GEBTA set to withdraw IATA complaint
The Guild of European Business Travel Agents (GEBTA) is set to withdraw its anti-trust complaint to the EC against the International Air Transport Association (IATA).
The complaint was lodged three years ago and claimed the airlines' cartel was allegedly breaking EC law on competition.
GEBTA board members, meeting in Brussels last week, discussed the possibility of withdrawing the complaint following concessions earlier this year by IATA.
One told BTE: “GEBTA seems likely to give a qualified agreement to withdraw its complaint because it has been encouraged by the initial steps IATA has taken.”
IATA has made several concessions this year in what has been a long running dispute between the agents and the airlines' body.
The agents claim that IATA's rules, some of which date back 50 years, are restrictive to their trade and biased towards the airlines.
The complaint was lodged with the EC after GEBTA felt, after four years' talk, it was making no progress. Little headway was also made in subsequent talks between IATA, EC and GEBTA after the complaint was lodged.
However IATA has since introduced one change in January this year which enabled agents based in one country to issue tickets in another.
After its Passenger Agency Conference in Singapore in June, it also agreed to relax its rules over agent accreditation, agency debit memos (ADMs), the installation of safes in agency offices and the presence of qualified staff when issuing tickets.
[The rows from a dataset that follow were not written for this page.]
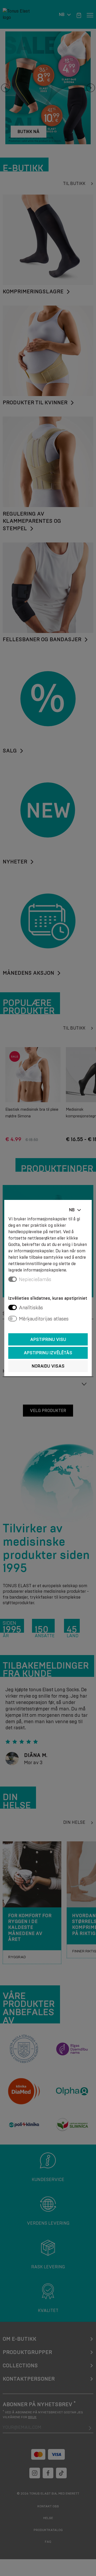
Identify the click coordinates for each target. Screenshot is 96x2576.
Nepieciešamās (35, 1279)
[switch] (12, 1307)
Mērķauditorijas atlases (44, 1319)
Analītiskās (31, 1308)
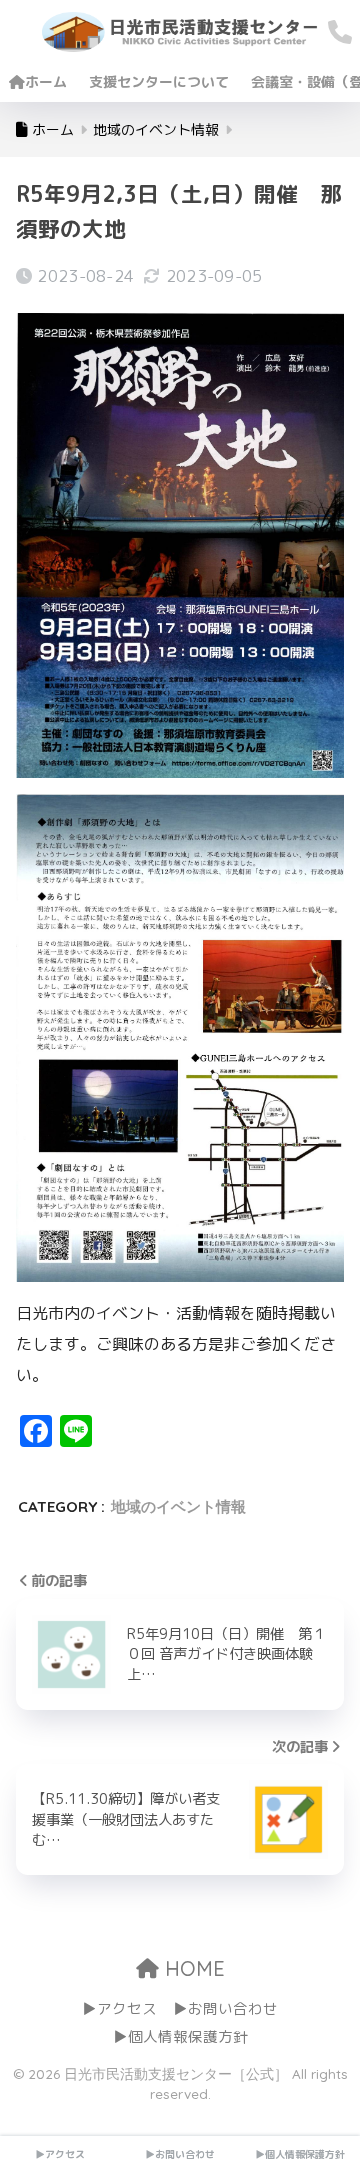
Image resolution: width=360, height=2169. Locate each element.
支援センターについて (159, 81)
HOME (192, 1968)
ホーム (46, 81)
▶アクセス (119, 2008)
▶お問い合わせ (225, 2008)
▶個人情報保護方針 (180, 2036)
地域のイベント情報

Under the first and major change, agents would have to register in only one country to be able to operate.
BTE was told that many agents still believed there was a “long way to go” for IATA to reform its rules and that there were still major issues to be resolved.
“We need to discuss the BSP (Billing Settlement Plan) or at least make it easier and we need to reform the rules so we can buy any fare in Europe from wherever we like,” the source said.